### DOCUMENT EXCERPT
::::::::::

The word ‘obey’ is probably considered worse than most other four-letter words today. It seems that society associates obeying someone with slavery. However, in our Christian experience,  “obey” is far from a dirty word. It does not mean inferiority. It is something that God encourages.  And yet, of the 2340 references I found in the Bible to obedience, only about 10% of those are in the New Testament.  And even then, it is an invitation to follow Christ Jesus, and listen to our conscience, trained by the Holy Spirit, using the double edge sword of the Scriptures. 

In Christ Jesus, we have freedom.  Freedom to disagree with society and become obedient servants of our Saviour.  Freedom to care for our neighbour, our family, and our friends.  Recognising ‘political correctness’ as another failure to obey Christ Jesus.

For Christians, it is a blessing to hear the words of Jesus saying, ‘among you it should be different.’  And to discover the words of Hebrews,  ‘even though Jesus is God’s Son, he learned obedience from the things he suffered.’  When Jesus encourages us to take up our crosses and follow him, he is calling us to see every discouragement, every challenge, every suffering as an opportunity to be obedient servants.

So what does it mean to be an obedient servant?  When I look at the fruit of the Holy Spirit blossoming in our lives, I find the job description of an obedient servant.  Love, joy, peace, patience, kindness, goodness, faithfulness, gentleness, and self-control.

As Paul tells us in Romans, ‘We should help others do what is right and build them up in the Lord. For even Christ didn’t live to please himself.’ (Romans 15:2-3)

And also in Ephesians, ‘I therefore, a prisoner for the Lord, urge you to walk in a manner worthy of the calling to which you have been called, with all humility and gentleness, with patience, bearing with one another in love, eager to maintain the unity of the Spirit in the bond of peace.’ (Ephesians 4:1-3)

As we allow the Holy Spirit to dominate our attitudes toward God and toward each other, the servant-heart of obedience grows stronger in us every day. 
But we will never get it perfect.  We will still make mistakes along the way. We will find ourselves repenting over and over for our short-comings. 

As Martin Luther indicated, ‘The old Adam was drowned in our baptism, but “the old Adam is a mighty good swimmer,” and keeps popping up.’  That doesn’t mean that we should just give up.  That we should stop listening to our conscience.  But we should let our lives be the battlefield of our obedience to our Lord and Saviour.  So when we meet him, we will hear the words,  ‘good and faithful servant.’ 

After all, we have the armour of God to prepare us for the confrontation with our temptations and confusions.  And we have the valiant warrior of the Holy Spirit to guide us along the pathways of obedience.

::::::::::

### EXTRACTED RECORDS
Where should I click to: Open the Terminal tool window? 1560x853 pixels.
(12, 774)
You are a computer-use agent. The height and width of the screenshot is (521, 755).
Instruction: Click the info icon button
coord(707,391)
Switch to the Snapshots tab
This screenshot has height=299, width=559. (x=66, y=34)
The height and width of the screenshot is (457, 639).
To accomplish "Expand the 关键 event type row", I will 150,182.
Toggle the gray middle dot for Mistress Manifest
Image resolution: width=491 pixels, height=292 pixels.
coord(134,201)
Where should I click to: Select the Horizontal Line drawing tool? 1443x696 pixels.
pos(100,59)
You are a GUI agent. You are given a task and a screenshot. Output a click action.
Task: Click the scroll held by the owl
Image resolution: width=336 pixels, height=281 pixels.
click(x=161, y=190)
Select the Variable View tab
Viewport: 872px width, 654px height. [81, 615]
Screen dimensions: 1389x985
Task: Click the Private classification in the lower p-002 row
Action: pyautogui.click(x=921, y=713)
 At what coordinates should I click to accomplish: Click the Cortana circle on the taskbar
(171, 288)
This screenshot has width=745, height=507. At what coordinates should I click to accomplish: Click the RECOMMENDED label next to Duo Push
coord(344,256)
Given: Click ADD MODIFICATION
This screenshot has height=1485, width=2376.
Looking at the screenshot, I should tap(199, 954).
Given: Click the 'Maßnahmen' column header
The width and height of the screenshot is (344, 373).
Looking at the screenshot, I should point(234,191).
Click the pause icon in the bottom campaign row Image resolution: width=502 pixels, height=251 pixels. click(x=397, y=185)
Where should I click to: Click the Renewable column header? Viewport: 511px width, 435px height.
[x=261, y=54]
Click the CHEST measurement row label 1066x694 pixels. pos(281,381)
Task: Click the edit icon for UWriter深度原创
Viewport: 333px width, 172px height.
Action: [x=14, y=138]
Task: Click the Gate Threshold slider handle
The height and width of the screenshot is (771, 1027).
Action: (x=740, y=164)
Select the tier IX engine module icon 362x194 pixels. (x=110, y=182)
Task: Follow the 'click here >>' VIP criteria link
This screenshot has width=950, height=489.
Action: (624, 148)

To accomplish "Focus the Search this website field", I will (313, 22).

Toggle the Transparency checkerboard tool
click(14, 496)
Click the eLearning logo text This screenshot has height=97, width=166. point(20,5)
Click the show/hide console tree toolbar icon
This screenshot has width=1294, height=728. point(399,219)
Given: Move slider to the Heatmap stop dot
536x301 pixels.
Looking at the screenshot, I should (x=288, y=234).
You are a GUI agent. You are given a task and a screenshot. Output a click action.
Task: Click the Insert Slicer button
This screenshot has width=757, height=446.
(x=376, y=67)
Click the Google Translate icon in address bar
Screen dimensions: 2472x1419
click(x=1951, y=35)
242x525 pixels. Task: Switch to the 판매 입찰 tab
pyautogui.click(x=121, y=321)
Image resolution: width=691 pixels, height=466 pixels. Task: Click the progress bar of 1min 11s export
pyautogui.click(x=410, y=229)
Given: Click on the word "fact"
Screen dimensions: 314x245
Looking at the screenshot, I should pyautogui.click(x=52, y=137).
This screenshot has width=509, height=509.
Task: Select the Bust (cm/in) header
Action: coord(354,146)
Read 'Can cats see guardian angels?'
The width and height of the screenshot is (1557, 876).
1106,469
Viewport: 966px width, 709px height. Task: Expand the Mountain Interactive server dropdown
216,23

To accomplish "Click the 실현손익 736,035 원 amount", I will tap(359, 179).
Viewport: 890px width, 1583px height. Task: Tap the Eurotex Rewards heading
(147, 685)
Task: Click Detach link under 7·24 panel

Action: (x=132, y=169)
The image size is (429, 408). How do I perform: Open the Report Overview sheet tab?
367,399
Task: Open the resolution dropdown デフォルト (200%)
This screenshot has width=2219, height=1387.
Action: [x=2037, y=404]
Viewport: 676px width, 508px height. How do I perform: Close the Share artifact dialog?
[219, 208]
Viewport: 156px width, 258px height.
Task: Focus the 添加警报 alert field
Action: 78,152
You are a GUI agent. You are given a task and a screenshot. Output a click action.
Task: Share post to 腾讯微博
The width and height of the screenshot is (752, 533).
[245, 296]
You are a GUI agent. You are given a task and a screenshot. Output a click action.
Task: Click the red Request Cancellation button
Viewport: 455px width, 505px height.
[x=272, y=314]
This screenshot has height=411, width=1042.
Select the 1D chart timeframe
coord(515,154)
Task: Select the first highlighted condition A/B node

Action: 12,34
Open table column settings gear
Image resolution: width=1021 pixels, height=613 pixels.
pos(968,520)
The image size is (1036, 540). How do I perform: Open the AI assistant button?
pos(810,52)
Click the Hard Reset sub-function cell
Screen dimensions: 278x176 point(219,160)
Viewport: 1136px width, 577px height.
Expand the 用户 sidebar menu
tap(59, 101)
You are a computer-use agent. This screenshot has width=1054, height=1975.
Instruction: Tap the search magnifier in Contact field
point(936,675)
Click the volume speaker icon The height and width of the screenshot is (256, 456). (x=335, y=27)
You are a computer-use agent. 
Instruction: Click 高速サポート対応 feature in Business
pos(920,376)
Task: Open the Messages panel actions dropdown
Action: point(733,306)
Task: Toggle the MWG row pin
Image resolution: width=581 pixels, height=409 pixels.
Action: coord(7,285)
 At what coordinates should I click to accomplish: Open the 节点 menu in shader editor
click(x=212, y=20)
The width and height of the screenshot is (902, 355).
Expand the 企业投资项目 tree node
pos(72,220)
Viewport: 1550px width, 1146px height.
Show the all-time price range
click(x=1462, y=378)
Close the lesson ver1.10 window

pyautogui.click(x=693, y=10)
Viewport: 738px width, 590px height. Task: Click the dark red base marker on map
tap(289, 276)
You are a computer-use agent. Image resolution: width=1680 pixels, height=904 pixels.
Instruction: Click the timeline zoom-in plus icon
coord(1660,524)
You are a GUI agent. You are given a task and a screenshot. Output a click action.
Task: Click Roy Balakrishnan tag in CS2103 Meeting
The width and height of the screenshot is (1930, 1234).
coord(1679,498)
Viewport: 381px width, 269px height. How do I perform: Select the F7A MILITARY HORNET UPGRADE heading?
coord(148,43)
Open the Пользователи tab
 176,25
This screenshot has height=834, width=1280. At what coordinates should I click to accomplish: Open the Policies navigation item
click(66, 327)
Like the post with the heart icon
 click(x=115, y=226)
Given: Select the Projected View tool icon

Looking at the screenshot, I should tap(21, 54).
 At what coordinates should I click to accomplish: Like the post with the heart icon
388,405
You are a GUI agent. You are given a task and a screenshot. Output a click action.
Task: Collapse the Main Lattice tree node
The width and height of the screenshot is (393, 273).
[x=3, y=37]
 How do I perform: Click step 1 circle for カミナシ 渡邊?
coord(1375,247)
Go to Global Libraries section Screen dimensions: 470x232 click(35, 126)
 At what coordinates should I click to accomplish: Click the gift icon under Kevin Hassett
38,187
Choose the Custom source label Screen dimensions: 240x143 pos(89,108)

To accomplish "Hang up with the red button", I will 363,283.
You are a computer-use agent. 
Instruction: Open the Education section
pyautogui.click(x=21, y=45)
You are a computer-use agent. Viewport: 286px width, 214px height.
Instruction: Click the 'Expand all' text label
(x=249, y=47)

::::::::::

### WRITTEN EXERCISE 1
Name every book of the Bible that the reflection on obedience mentions.
### WRITTEN EXERCISE 2
Decide whether each statement agrees with the reflection on obedience: (a) About 10% of the Bible's references to obedience that the writer found are in the New Testament. (b) The writer says believers will eventually get obedience perfect. (c) The remark about the old Adam being a good swimmer is credited to Paul. For each, answer yes or no and quote the words that decide it.

### TASK RESPONSE 1
Hebrews, Romans, Ephesians

### TASK RESPONSE 2
(a) Yes: "only about 10% of those are in the New Testament."
(b) No: "But we will never get it perfect."
(c) No: "As Martin Luther indicated"